WHAT IS BEING ASKED: Every line of the data is to be transcribed without error.

DATA TO USE:
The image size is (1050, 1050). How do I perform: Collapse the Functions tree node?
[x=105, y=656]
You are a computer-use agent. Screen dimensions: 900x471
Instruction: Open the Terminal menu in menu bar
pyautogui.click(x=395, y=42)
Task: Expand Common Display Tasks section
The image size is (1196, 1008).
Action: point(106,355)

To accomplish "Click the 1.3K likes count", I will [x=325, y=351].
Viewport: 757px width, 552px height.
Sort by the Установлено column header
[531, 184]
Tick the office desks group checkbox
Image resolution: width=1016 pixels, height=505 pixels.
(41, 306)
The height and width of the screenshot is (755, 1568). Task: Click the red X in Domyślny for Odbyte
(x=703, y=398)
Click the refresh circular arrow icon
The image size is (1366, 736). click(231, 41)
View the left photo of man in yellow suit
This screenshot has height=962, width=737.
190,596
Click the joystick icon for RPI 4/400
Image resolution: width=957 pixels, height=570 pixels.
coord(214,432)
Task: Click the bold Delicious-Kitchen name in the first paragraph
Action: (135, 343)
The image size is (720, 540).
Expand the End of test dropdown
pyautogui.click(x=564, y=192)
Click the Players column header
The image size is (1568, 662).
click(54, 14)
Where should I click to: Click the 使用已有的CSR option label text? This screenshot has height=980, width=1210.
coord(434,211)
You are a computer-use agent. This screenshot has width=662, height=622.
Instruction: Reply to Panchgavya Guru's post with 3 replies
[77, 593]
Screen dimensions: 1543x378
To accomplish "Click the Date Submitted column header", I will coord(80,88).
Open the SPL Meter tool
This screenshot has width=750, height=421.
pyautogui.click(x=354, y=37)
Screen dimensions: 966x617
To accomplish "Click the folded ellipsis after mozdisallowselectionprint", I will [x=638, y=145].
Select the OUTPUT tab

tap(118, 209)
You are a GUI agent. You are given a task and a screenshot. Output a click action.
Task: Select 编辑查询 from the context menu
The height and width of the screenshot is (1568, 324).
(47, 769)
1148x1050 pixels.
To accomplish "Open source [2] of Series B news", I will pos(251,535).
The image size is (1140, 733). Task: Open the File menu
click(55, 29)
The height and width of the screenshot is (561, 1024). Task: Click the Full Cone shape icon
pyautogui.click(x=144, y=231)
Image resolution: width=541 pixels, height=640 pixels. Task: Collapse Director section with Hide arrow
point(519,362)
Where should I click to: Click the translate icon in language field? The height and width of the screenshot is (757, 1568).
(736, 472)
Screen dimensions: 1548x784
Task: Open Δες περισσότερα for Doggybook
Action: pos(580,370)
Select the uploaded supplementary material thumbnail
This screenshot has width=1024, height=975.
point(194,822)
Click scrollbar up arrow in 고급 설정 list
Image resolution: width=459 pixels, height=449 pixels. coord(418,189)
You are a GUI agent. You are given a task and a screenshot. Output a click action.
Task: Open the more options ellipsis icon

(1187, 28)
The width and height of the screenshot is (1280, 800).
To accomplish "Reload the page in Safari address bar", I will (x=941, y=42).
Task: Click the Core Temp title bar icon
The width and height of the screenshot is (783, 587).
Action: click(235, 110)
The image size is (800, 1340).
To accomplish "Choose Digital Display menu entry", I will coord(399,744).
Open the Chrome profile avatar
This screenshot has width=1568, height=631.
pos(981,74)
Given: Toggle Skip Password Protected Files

EXPECTED ANSWER:
The image size is (1050, 1050). How do I perform: Collapse the Functions tree node?
[x=105, y=656]
You are a computer-use agent. Screen dimensions: 900x471
Instruction: Open the Terminal menu in menu bar
pyautogui.click(x=395, y=42)
Task: Expand Common Display Tasks section
The image size is (1196, 1008).
Action: point(106,355)

To accomplish "Click the 1.3K likes count", I will [x=325, y=351].
Viewport: 757px width, 552px height.
Sort by the Установлено column header
[531, 184]
Tick the office desks group checkbox
Image resolution: width=1016 pixels, height=505 pixels.
(41, 306)
The height and width of the screenshot is (755, 1568). Task: Click the red X in Domyślny for Odbyte
(x=703, y=398)
Click the refresh circular arrow icon
The image size is (1366, 736). click(231, 41)
View the left photo of man in yellow suit
This screenshot has height=962, width=737.
190,596
Click the joystick icon for RPI 4/400
Image resolution: width=957 pixels, height=570 pixels.
coord(214,432)
Task: Click the bold Delicious-Kitchen name in the first paragraph
Action: (135, 343)
The image size is (720, 540).
Expand the End of test dropdown
pyautogui.click(x=564, y=192)
Click the Players column header
The image size is (1568, 662).
click(54, 14)
Where should I click to: Click the 使用已有的CSR option label text? This screenshot has height=980, width=1210.
coord(434,211)
You are a computer-use agent. This screenshot has width=662, height=622.
Instruction: Reply to Panchgavya Guru's post with 3 replies
[77, 593]
Screen dimensions: 1543x378
To accomplish "Click the Date Submitted column header", I will coord(80,88).
Open the SPL Meter tool
This screenshot has width=750, height=421.
pyautogui.click(x=354, y=37)
Screen dimensions: 966x617
To accomplish "Click the folded ellipsis after mozdisallowselectionprint", I will [x=638, y=145].
Select the OUTPUT tab

tap(118, 209)
You are a GUI agent. You are given a task and a screenshot. Output a click action.
Task: Select 编辑查询 from the context menu
The height and width of the screenshot is (1568, 324).
(47, 769)
1148x1050 pixels.
To accomplish "Open source [2] of Series B news", I will pos(251,535).
The image size is (1140, 733). Task: Open the File menu
click(55, 29)
The height and width of the screenshot is (561, 1024). Task: Click the Full Cone shape icon
pyautogui.click(x=144, y=231)
Image resolution: width=541 pixels, height=640 pixels. Task: Collapse Director section with Hide arrow
point(519,362)
Where should I click to: Click the translate icon in language field? The height and width of the screenshot is (757, 1568).
(736, 472)
Screen dimensions: 1548x784
Task: Open Δες περισσότερα for Doggybook
Action: pos(580,370)
Select the uploaded supplementary material thumbnail
This screenshot has width=1024, height=975.
point(194,822)
Click scrollbar up arrow in 고급 설정 list
Image resolution: width=459 pixels, height=449 pixels. coord(418,189)
You are a GUI agent. You are given a task and a screenshot. Output a click action.
Task: Open the more options ellipsis icon

(1187, 28)
The width and height of the screenshot is (1280, 800).
To accomplish "Reload the page in Safari address bar", I will (x=941, y=42).
Task: Click the Core Temp title bar icon
The width and height of the screenshot is (783, 587).
Action: click(235, 110)
The image size is (800, 1340).
To accomplish "Choose Digital Display menu entry", I will coord(399,744).
Open the Chrome profile avatar
This screenshot has width=1568, height=631.
pos(981,74)
Given: Toggle Skip Password Protected Files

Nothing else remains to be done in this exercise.